+++ SUPPLIED PASSAGE

Hello Denis,
thanks to you [1], I could implement my Checkpoint/Restore mechanism on Genode/Fiasco.OC. I also added the incremental checkpoint optimization, to stored only changed memory regions compared to the last checkpoint (although this is not working reliably due to a Fiasco.OC bug, which Stefan Kalkowski found for me [2]). I also managed to checkpoint the capability map and restore it with new badges and insert missing capabilities into the capability space of Fiasco.OC.
this is impressive!
My problem is, although I restore all RPC objects, especially the instruction and stack pointer of the main thread, and the capability map and space, the target component just starts its execution from the beginning of its Component::construct function.
This confuses me. If you restore the states of all threads, why don't the threads start at their checkpointed state? Starting the execution at the 'Component::construct' function feels wrong. In particular, code that is expected to be executed only once is in fact executed twice, once in by the original component and a second time after waking up the restored component.
My approach: For the restore phase, I use Genode's native bootstrap mechanism (i.e. I create a Genode::Child object) until it requests a LOG session from my Checkpoint/Restore component. I force a LOG session request in ::Constructor_component::construct() just before "Genode::call_component_construct(env);" in
https://github.com/genodelabs/genode/blob/16.08/repos/base/src/lib/base/entr...
Until the session request several RAM dataspaces are created, among other RPC objects, and attached to the address space. In my restore mechanism I identify the RPC objects, which were created by the bootstrap/startup mechanism, and only restore their state.
What you observe here is the ELF loading of the child's binary. As part of the 'Child' object, the so-called '_process' member is constructed. You can find the corresponding code at 'base/src/lib/base/child_process.cc'. The code parses the ELF executable and loads the program segments, specifically the read-only text segment and the read-writable data/bss segment. For the latter, a RAM dataspace is allocated and filled with the content of the ELF binary's data. In your case, when resuming, this procedure is wrong. After all, you want to supply the checkpointed data to the new child, not the initial data provided by the ELF binary.
Fortunately, I encountered the same problem when implementing fork for noux. I solved it by letting the 'Child_process' constructor accept an invalid dataspace capability as ELF argument. This has two effects: First, the ELF loading is skipped (obviously - there is no ELF to load). And second the creation of the initial thread is skipped as well.

++++++
+++ RECORDED INFORMATION

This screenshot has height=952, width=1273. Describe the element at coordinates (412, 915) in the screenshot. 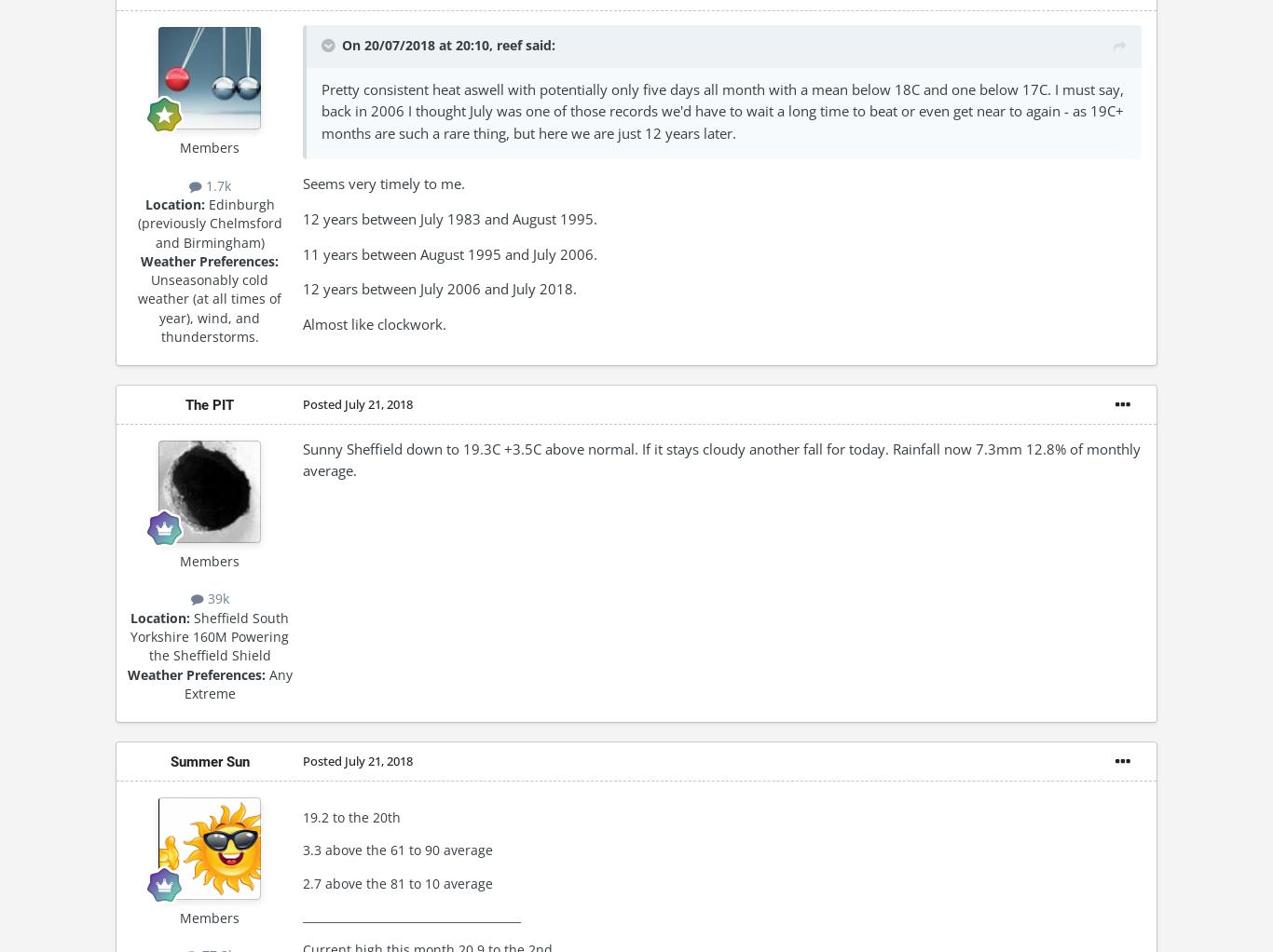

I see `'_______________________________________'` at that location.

++++++
+++ RECORDED INFORMATION

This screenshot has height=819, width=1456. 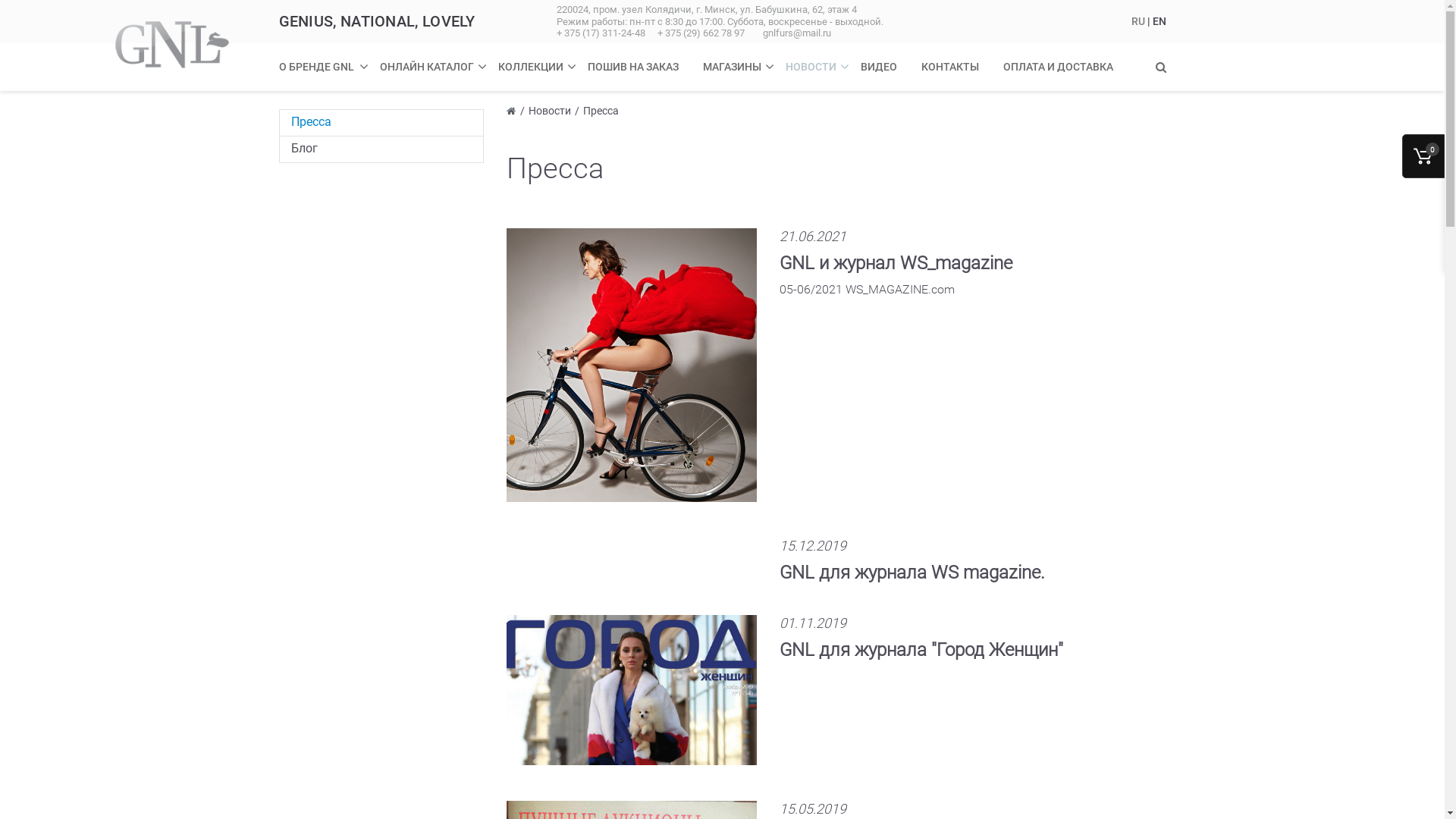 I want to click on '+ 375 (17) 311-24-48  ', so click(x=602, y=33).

++++++

**THINGS TO DO**
**A.** List every term set in single quotation marks in the checkpoint/restore thread.
**B.** Continue the checkpoint/restore thread from its last sentence.

**RESPONSES PER TASK**
**A.**
'Component::construct'
'Child'
'_process'
'base/src/lib/base/child_process.cc'
'Child_process'

**B.**
In short, by supplying an invalid dataspace capability as binary for the new child, you avoid all those unwanted operations. The new child will not start at 'Component::construct'. You will have to manually create and start the threads of the new child via the PD and CPU session interfaces.
During that process the mandatory CPU threads are identified (three of them: "ep", "signal_handler", and "childs_rom_name") and restored to their checkpointed state, especially the ip and sp registers. I did that through the use of Cpu_thread::state(Thread_state), but without luck. Also, although I know that the CPU threads were already started, I tried to call Cpu_thread::start(ip, sp), but without success.
The approach looks good. I presume that you encounter base-foc-specific peculiarities of the thread-creation procedure. I would try to follow the code in 'base-foc/src/core/platform_thread.cc' to see what the interaction of core with the kernel looks like. The order of operations might be important.
One remaining problem may be that - even though you may by able the restore most part of the thread state - the kernel-internal state cannot be captured. E.g., think of a thread that was blocking in the kernel via 'l4_ipc_reply_and_wait' when checkpointed. When resumed, the new thread can naturally not be in this blocking state because the kernel's state is not part of the checkpointed state. The new thread would possibly start its execution at the instruction pointer of the syscall and issue system call again, but I am not sure what really happens in practice.
After the restoration which happens entirely during the LOG session request of the child, my component returns with a valid session object to the child. Now the child should continue the work from the point where it was checkpointed, but it continues its execution right after the LOG session request, ignoring the setting of the instruction pointer.
I think that you don't need the LOG-session quirk if you follow my suggestion to skip the ELF loading for the restored component altogether. Could you give it a try?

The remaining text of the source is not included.